§ **Aufgabenstellung A**: Welche Soundkarte wird im Eröffnungsbeitrag des Forenthreads zu ALSA genannt?
§ **Aufgabenstellung B**: Setze den Forenthread zu ALSA im Anschluss an den letzten Satz fort.

§ **Vorliegender Text**:
# Alsa?

## ^-Codemasta-^

Hi!

Also, ich will alsa benutzen, habe im kernel nur sound-support aktiviert, sonst nix (natürlich noch andere settings  :Smile: ) leider weiss ich nicht, wie ich alsa nun aktiviere  :Sad: 

diese soundkrte hab ich: Via AC`97 Audiocontroller

mfg codi

/e: sorry, hab was vergessen, ist zwar eher off-topic, aber egal:

ich installier mein system mit dem stage3 tarball, kann ich dann die use-flags und so noch ändern? oder läuft das sys dann nimmer?

und, welche flags sollte ich benutzen? hab nen AMD-Duron 800mhz

mfg codi  :Smile: 

----------

## koba

in dem desktop config guide  ist das exemplarisch, unter punkt 3, für eine sblive karte beschrieben.

§ **Bereitgestellte Daten**:
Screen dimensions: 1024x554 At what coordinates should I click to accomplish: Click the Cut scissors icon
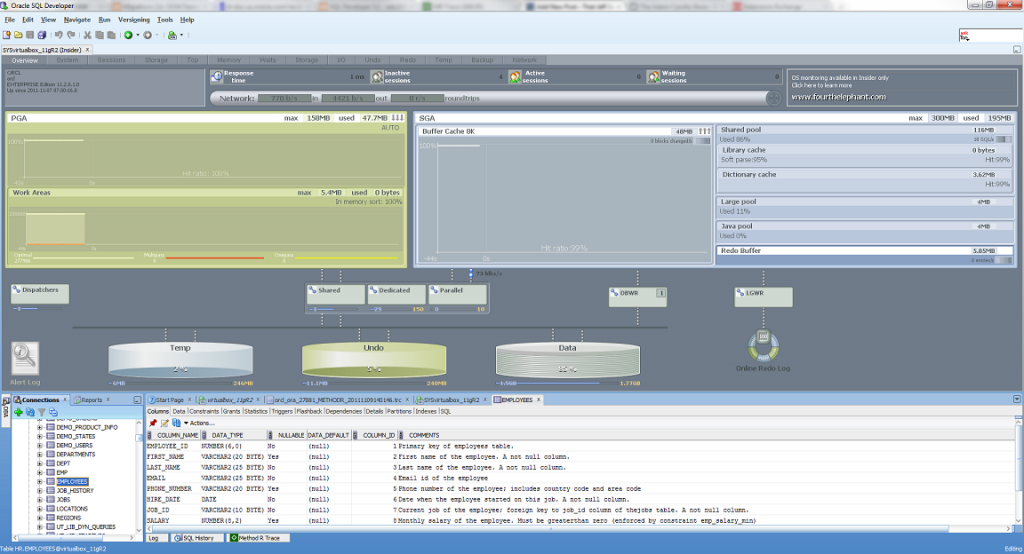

§ **Lösung A**: Via AC`97 Audiocontroller

§ **Lösung B**:
ist recht einfach auf andere karten zu übertragen, da du nur die module austauschen musst.

wenn du das forum nach deinen soundchip/karte durchsuchst, wirst du mitsicherheit jemanden finden der das schon erfolgreich installiert hat.

koba

----------

## koba

die use flags beeinflussen alles was kompiliert wird, also alles was du installierst und noch gebaut werden muss.

gruss koba

----------

## ^-Codemasta-^

kann ich die use flags denn hinterher noch verändern?

oder müssen das immer die gleichen sein, wegen kompatiblität oder so?

mfg codi

----------

## koba

ja sicher kannst du die flags hinterher noch verändern, das ist sinn und zweck dieser flags.

wenn du z.b. ein serversystem baust, dann brauchst du kein X,kde,gnome usw.

deine use flag würde dann evtl so ausschauen :

USE="-X -kde -gnome" 

wie sich dein USE Flag auswirkt kannst du sehen, wenn du ein emerge --pretend machst je nachdem was du durch die USE flag hinzufügst oder entfernst werden mehr oder weniger programme/libs gebaut und installiert.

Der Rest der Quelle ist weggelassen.